[[ Dataset records, beginning ]]
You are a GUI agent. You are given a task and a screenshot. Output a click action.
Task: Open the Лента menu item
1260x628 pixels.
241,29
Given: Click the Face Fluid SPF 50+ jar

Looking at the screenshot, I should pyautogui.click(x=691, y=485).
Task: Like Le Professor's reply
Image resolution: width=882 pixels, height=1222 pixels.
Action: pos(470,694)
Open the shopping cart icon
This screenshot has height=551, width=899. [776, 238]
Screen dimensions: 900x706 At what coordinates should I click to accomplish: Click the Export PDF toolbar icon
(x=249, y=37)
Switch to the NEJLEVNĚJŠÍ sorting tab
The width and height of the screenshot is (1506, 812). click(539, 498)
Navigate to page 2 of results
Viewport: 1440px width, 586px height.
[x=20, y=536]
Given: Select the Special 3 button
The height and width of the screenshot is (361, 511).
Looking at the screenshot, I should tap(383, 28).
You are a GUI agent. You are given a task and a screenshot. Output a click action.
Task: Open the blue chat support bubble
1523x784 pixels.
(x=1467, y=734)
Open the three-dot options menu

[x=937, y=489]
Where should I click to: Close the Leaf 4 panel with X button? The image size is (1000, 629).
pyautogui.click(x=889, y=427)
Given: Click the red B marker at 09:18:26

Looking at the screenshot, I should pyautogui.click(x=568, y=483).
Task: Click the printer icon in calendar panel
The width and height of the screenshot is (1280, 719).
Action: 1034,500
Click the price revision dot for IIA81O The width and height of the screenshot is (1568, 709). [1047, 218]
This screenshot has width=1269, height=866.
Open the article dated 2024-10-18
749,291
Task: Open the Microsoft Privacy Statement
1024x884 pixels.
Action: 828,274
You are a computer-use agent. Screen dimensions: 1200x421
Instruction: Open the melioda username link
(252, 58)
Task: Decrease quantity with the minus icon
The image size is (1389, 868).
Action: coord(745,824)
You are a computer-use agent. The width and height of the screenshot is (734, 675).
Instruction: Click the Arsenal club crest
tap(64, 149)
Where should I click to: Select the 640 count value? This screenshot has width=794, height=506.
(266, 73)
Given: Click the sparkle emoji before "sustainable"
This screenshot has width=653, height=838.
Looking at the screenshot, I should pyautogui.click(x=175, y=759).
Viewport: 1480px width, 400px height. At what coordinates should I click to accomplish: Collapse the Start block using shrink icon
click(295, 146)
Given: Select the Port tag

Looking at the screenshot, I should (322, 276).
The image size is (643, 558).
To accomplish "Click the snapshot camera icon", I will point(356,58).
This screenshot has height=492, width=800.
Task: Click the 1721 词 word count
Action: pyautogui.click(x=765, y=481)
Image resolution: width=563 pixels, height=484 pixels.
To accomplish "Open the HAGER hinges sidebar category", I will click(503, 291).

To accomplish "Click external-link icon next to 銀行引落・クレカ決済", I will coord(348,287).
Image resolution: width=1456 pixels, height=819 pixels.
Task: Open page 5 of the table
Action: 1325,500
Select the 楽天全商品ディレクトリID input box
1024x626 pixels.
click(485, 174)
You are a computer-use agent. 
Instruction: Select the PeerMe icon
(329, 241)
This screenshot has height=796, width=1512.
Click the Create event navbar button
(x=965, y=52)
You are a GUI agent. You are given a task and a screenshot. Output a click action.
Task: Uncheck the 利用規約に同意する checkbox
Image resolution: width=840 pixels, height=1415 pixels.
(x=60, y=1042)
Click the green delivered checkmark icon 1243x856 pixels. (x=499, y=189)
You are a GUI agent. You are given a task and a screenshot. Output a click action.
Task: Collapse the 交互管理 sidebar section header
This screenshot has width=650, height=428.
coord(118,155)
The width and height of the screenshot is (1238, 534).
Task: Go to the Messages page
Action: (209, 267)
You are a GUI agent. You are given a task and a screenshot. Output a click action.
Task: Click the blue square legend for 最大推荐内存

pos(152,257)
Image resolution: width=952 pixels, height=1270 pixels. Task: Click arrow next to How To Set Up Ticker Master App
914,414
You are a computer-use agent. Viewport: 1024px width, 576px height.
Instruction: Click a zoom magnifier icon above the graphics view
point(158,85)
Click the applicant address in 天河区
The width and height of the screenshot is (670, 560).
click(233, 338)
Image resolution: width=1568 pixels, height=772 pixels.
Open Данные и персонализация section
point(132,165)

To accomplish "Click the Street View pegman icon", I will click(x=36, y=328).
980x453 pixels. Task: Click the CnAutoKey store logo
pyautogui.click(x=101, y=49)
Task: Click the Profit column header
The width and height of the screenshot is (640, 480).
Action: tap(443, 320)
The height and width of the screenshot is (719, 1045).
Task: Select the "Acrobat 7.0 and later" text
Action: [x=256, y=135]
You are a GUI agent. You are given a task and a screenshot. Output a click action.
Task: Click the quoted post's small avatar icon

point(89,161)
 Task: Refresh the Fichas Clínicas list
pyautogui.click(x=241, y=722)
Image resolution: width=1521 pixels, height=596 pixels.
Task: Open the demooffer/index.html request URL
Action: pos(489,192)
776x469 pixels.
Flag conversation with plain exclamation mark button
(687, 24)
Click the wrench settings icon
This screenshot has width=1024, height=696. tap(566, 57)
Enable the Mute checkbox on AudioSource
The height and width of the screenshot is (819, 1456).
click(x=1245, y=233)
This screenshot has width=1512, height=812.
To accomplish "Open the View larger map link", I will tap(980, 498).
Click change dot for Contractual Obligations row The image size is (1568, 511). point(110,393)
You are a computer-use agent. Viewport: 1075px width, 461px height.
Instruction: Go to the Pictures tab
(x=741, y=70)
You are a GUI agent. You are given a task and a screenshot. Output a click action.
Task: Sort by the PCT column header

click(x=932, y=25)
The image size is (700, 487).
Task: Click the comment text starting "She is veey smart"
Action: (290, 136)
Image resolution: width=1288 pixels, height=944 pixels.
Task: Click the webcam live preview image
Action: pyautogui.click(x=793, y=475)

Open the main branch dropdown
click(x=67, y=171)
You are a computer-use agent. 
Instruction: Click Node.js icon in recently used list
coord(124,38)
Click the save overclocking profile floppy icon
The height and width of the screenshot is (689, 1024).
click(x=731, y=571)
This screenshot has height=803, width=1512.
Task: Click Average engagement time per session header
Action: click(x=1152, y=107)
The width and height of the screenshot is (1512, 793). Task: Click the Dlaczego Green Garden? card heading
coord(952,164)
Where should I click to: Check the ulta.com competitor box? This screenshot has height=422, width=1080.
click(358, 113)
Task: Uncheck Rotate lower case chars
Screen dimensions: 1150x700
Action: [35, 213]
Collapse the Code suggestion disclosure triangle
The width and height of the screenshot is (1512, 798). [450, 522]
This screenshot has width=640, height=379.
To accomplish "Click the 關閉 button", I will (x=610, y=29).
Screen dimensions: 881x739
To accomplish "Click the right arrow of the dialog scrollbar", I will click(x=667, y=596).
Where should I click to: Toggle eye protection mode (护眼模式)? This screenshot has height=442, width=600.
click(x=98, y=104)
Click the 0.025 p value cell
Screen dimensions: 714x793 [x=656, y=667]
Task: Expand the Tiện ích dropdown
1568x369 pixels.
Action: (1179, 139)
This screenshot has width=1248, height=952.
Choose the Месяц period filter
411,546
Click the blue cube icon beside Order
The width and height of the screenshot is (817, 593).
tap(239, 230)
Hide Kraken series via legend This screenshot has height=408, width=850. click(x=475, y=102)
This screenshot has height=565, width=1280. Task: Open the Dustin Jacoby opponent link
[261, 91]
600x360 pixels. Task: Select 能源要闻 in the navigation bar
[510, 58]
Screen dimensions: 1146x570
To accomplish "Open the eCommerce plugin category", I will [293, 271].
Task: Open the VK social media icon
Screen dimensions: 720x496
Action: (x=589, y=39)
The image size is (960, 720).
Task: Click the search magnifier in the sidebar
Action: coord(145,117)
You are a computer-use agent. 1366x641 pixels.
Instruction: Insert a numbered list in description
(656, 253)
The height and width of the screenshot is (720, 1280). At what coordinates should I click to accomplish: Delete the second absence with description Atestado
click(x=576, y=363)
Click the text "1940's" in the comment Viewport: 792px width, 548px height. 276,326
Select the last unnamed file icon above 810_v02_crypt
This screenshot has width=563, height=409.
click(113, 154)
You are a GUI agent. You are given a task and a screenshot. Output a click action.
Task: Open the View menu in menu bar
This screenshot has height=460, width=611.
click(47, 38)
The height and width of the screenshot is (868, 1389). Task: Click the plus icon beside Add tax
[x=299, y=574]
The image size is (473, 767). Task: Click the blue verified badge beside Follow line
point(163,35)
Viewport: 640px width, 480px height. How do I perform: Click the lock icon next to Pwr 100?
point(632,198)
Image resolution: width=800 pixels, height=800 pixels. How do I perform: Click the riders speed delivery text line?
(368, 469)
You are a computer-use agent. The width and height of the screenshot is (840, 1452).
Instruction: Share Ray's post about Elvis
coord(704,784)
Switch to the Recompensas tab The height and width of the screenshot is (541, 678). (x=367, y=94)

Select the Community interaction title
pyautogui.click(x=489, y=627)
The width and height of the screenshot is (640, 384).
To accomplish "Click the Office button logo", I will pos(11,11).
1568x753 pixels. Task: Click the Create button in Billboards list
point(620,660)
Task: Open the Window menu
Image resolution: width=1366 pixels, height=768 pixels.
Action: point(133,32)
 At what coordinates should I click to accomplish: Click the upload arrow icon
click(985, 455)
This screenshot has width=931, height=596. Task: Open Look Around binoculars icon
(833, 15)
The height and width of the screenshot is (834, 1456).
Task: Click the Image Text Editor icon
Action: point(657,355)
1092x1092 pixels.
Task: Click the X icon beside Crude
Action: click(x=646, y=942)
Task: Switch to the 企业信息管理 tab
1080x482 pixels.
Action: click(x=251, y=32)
[[ Dataset records, end ]]
◆ **Directions for this task**: A lone number is the expected answer: the count of lines in these entries holding the string "Uncheck".

◆ **Solution to the problem**: 2